While I was looking for hinges in their catalog (the right ones aren’t listed, by the way) I noticed an advert for something I never in my life thought I’d want to buy and after three years of dealing with paper coffee filters I realized this little gadget is actually the cat’s pajamas! Three screws to the bottom of the over-the-kitchen counter and my coffee filters are now easier to get at; they are kept without getting bent, folded, and multilated; and they have their own place instead of getting put inside a bowl that subsequently has something else placed inside of the filters. It was all quite messy!
Of course I have exaggerated just a little — but that’s one of the fun parts about living in 350 sq ft. — there’s less to distract you from little annoyances, and there’s less to distract you from inventing better solutions. (Or in this case buying one that’s already been invented)
I’ve been thinking about my tires lately. Given my size I don’t fit easily underneath the coach to put tire gauge on the inner duals to check pressure. The old bang your tires with a hammer method of checking for seriously low tires works but it’s not very elegant. So I have been considering Valve stem extenders.
I talked with the service department about these handy little things and I was interested to hear that their company has a prohibition against installing them! It seems that they have seen a history of leaky extensions — causing premature failures — and they don’t want the liability of having put on a part that’s going to bite them in the butt. Makes sense. I am not in a hurry to buy the expensive solution — Tire Pressure Monitoring Systems. I just don’t buy into the idea that it’s good to let a machine do what the driver is supposed to be doing.

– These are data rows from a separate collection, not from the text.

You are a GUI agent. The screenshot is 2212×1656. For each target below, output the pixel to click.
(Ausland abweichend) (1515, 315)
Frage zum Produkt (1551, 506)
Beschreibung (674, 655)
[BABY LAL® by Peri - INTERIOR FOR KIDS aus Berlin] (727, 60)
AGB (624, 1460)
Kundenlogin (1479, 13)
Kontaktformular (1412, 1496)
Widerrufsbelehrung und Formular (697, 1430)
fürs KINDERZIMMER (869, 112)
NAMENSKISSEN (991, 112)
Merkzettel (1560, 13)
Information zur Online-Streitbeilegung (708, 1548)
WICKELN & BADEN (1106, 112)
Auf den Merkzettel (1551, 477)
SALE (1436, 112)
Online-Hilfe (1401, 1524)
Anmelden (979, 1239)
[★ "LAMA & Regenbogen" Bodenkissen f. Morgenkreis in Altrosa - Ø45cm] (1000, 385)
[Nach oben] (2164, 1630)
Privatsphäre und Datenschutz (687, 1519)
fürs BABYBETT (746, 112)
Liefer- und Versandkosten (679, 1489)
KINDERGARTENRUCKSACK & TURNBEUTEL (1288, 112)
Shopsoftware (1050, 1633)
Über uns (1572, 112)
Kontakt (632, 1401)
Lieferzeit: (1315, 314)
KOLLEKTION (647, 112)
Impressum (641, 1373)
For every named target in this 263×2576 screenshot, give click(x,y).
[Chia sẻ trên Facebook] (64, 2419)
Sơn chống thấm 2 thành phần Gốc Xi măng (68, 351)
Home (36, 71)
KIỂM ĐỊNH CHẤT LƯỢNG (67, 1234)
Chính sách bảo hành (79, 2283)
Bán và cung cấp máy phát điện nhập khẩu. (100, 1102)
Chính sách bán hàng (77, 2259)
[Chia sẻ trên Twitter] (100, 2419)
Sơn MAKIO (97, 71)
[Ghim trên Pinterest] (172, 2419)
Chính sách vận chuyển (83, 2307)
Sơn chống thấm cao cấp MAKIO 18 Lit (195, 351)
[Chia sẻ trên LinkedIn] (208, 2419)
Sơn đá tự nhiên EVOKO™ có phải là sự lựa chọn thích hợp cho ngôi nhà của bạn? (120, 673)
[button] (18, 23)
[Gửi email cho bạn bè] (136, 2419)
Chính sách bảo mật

Back in the day I drove truck one of our supposedly daily jobs was to do a safety inspection of our vehicle before driving it. That was true on the Forest Service too — before we took any of our vehicles out for the day we were supposed to be doing a vehicle inspection. It’s just a doggone good idea to actually LOOK carefully at your vehicle before driving it. That’s how you find things like under inflated tires and low coolant levels. Fact of the matter is that truckers don’t actually do those inspections daily. Maybe every couple days. And the days of seeing every single driver at the fuel pumps ‘bumping’ his tires with a lead pipe or a 3 lb sledge are long gone. It’s just us hold-outs to days-gone-bye who do it now. But you really can hear a difference!
So there you have it, another day in our Life Unscripted. Thanks for stopping by and I’ll talk with you tomorrow.